Published Catalogue Text: Ancient Mediterranean and Near Eastern Bronzes at the Harvard Art Museums
Four spikes project from the axe-head socket and continue around the surface of the socket as thick ribs in relief; the upper and lower ribs form the top and bottom collars of the shaft hole. A vertical strut joins the blunt spikes. The ribs strengthen the upper and lower edges of the blade, which angles down to a convex cutting-edge. This object is formally very similar to an unexcavated example in the Ashmolean Museum (1).
Spiked-butt axe-heads represent a large and varied corpus of cast copper alloy weapons long attributed to Luristan and more recently excavated from burials at the Luristan sites of Bard-i Bal and Kutal-i Gulgul; related examples are found across the Near East (2). Axe-heads of this type average c. 20 cm in length and typically have four spikes projecting from the socket. The blade is narrow near the socket but slopes and broadens toward a downward-facing, often convex, cutting edge. Whether these axes were used to cut or served as votive or ceremonial objects is debated.
NOTES:
1. Inv. no. 1937.739; see P. R. S. Moorey, Catalogue of the Ancient Persian Bronzes in the Ashmolean Museum (Oxford, 1971) 48-49, no. 14, fig. 5.

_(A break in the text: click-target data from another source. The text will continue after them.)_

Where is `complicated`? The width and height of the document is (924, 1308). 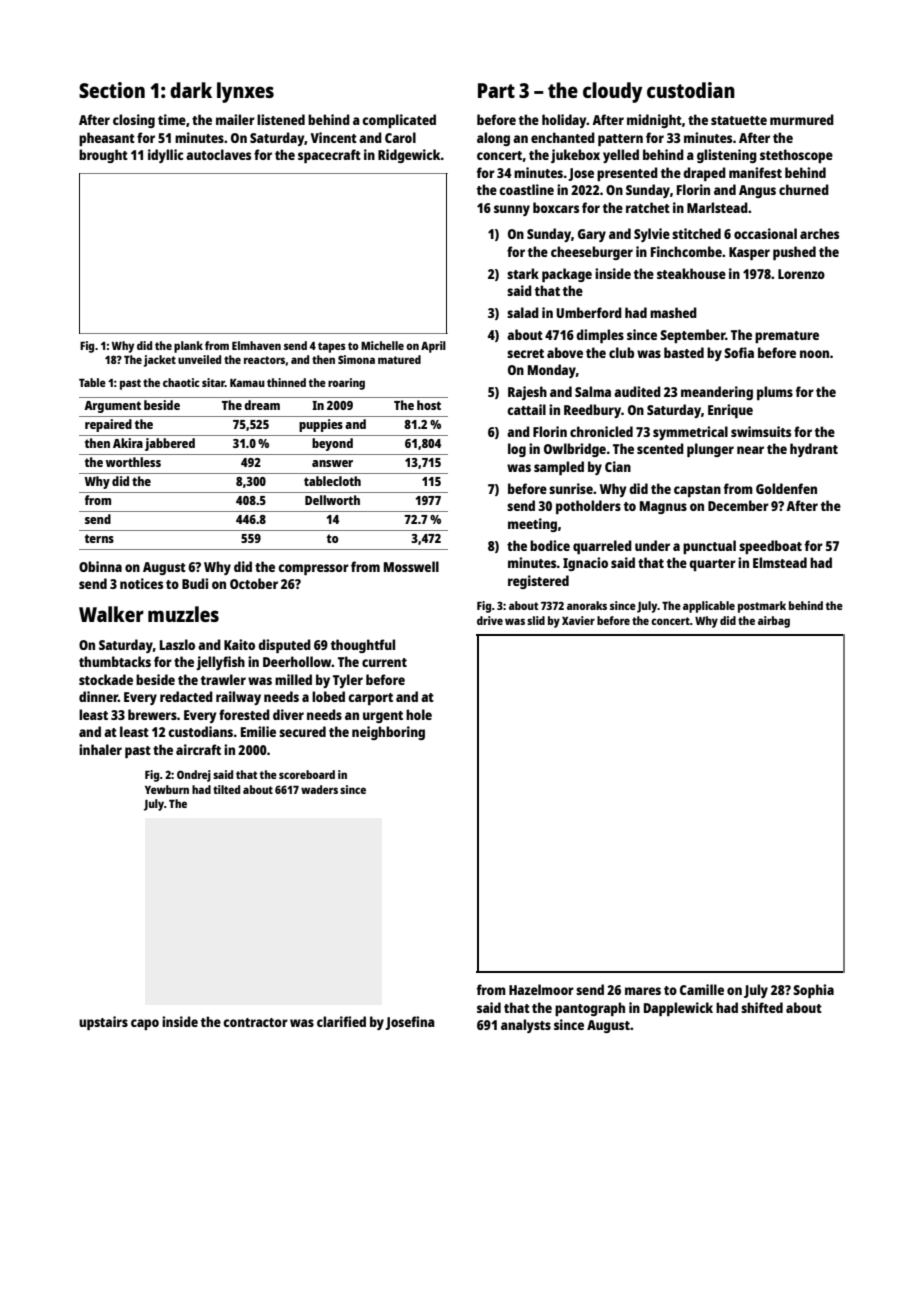 complicated is located at coordinates (399, 121).
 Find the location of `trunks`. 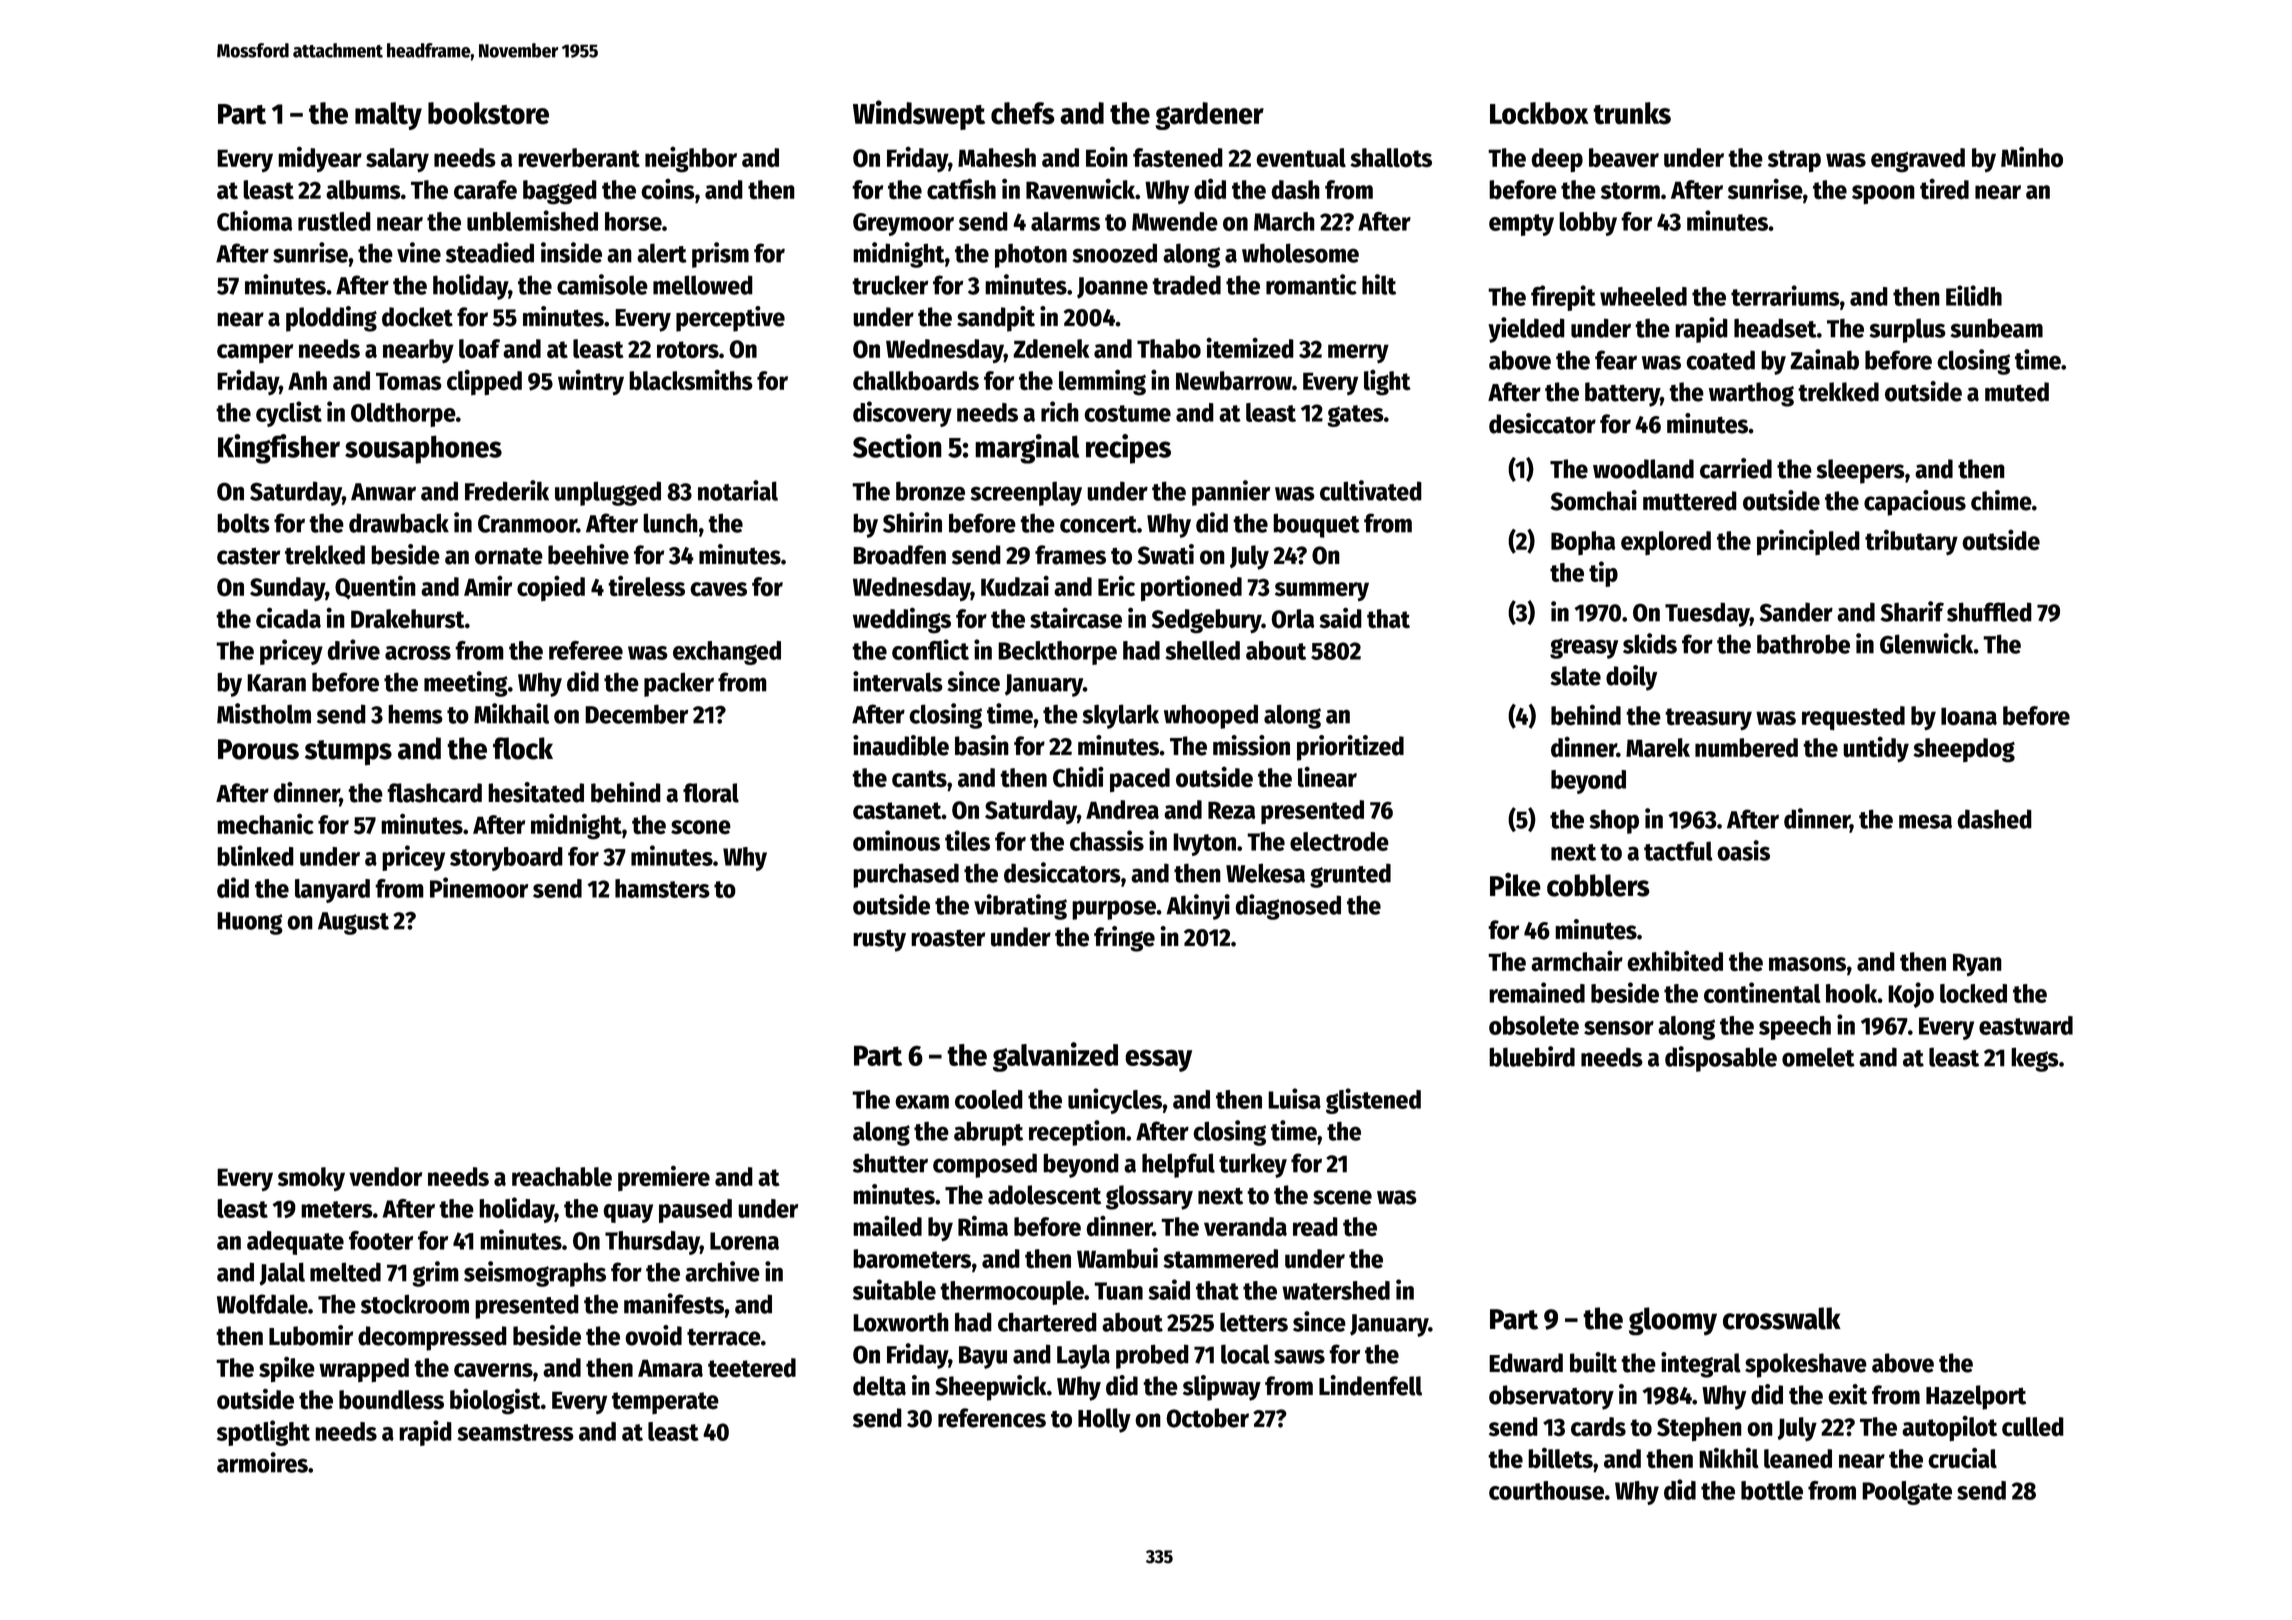

trunks is located at coordinates (1632, 113).
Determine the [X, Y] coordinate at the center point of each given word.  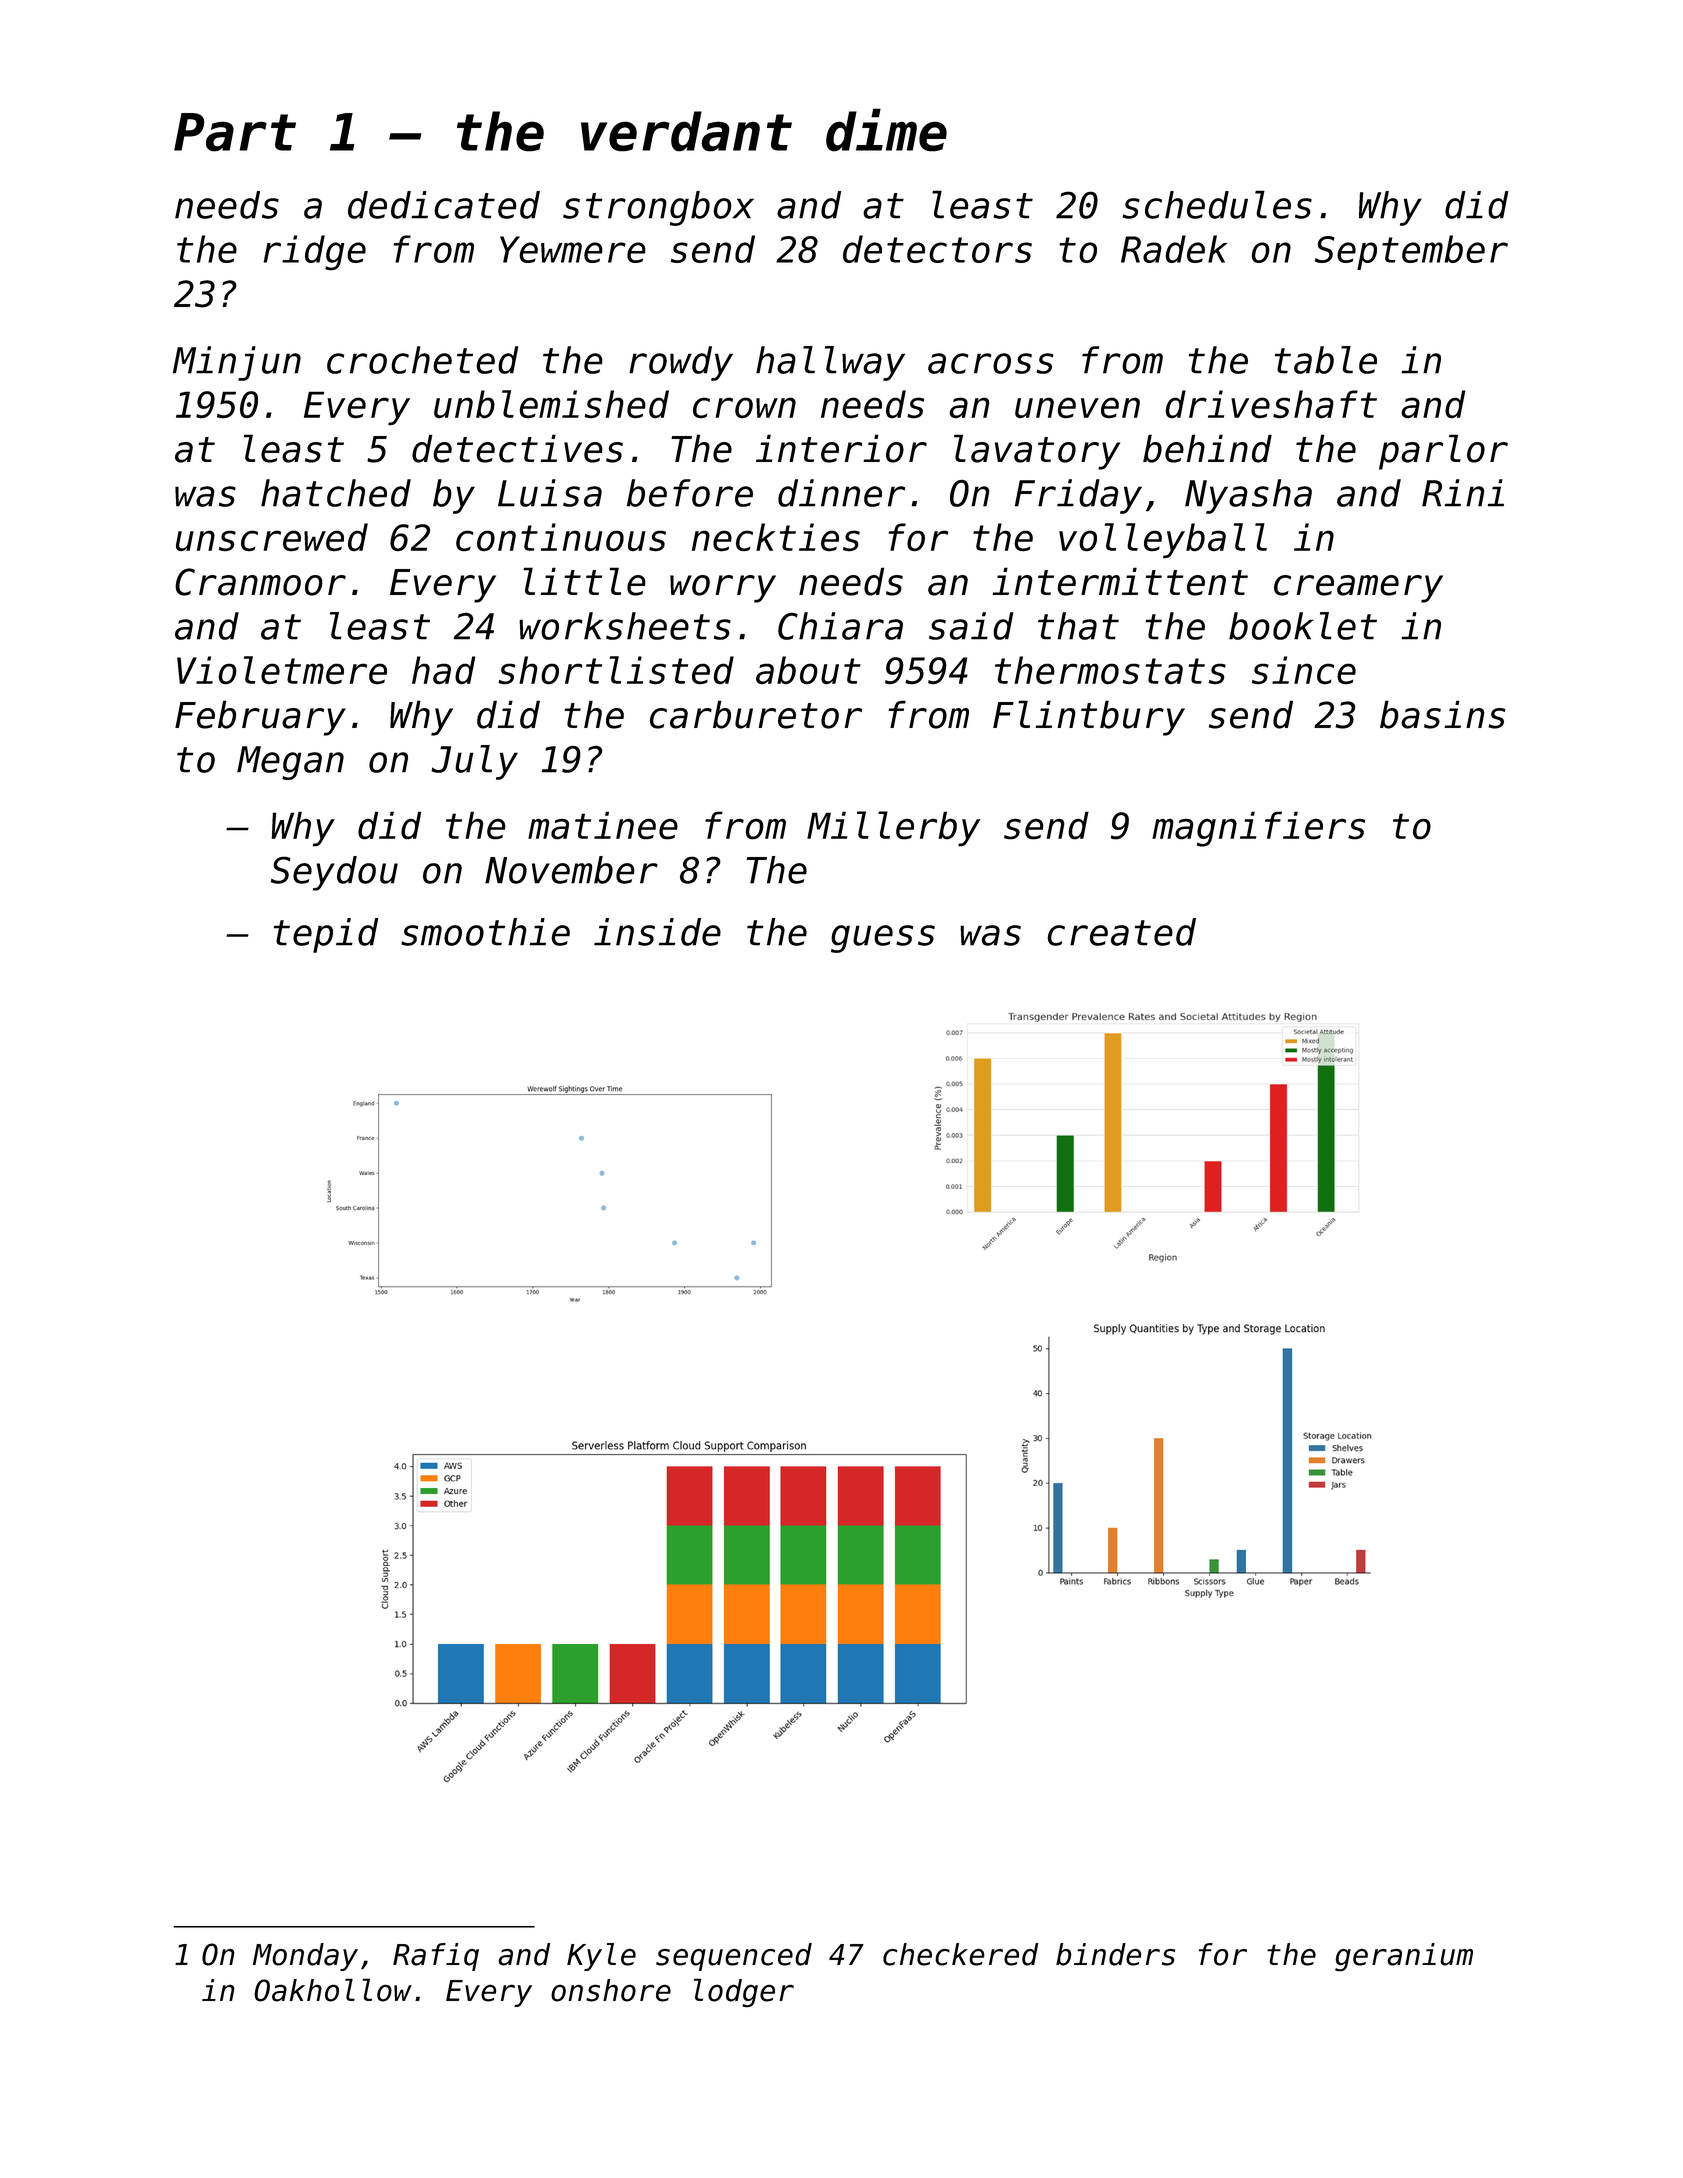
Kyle [601, 1957]
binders [1115, 1954]
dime [886, 130]
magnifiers [1258, 829]
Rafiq [436, 1957]
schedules [1217, 204]
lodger [744, 1993]
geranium [1404, 1957]
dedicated [444, 205]
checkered [960, 1954]
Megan [290, 763]
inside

2. See J. E. Curtis, “Some Axe-heads from Chagar Bazar and Nimrud,” Iraq 45 (1981): 73-81, esp. 79-80, figs. 1-2, pls. 7-8; J. Deshayes, Les outils de bronze, de l’Indus au Danube (Paris, 1960) 181-82, nos. 4-6 and 9, pl. 21; A. Godard, Les Bronzes du Luristan, Ars Asiatica 17 (Paris, 1931) pls. 17-19; R. Maxwell-Hyslop, “Western Asiatic Shaft-Hole Axes,” Iraq 11 (1949): 90-129, esp. 127-28, nos. 10-12, 15-17, and 19-21, pls. 35-36; Moorey 1971 (supra 1) 49-54; O. W. Muscarella, Bronze and Iron: Ancient Near Eastern Artifacts in the Metropolitan Museum of Art (New York, 1988) 188-91; J. Rickenbach, Magier mit Feuer und Erz: Bronzekunst der frühen Bergvölker in Luristan, Iran (Zurich, 1992) 25-28 and 58, no. 20; L. Vanden Berghe, “Prospections archéologiques dans la region de Badr,” Archéologia 36 (1970): 10-21, esp. 10 and 13, figs. 4.6 and 7; id., “Recherches archéologiques dans le Luristan: Sixième campagne, 1970. Fouilles à Bard-i Bal et à Pa-yi Kal,” Iranica Antiqua 10 (1973): 1-79, esp. 16, 24, and 35, Tombs 2, 17, and 68, figs. 5.6, 11.48, and 20.11, pls. 17-18; id., “La nécropole de Kutal-i Gulgul,” Archéologia 65 (1973): 16-29, esp. 22 and 24-25; id., “Excavations in Pusht-i Kuh (Iran): Tombs Provide Evidence on Dating ‘Typical Luristan Bronzes,’” Archeology 24 (1971): 263-71, esp. 269-70; and G. Zahlhaas, Luristan: Antike Bronzen aus dem Iran, Ausstellungskataloge der Archäologischen Staatssammlung 33 (Munich, 2002) 38-41.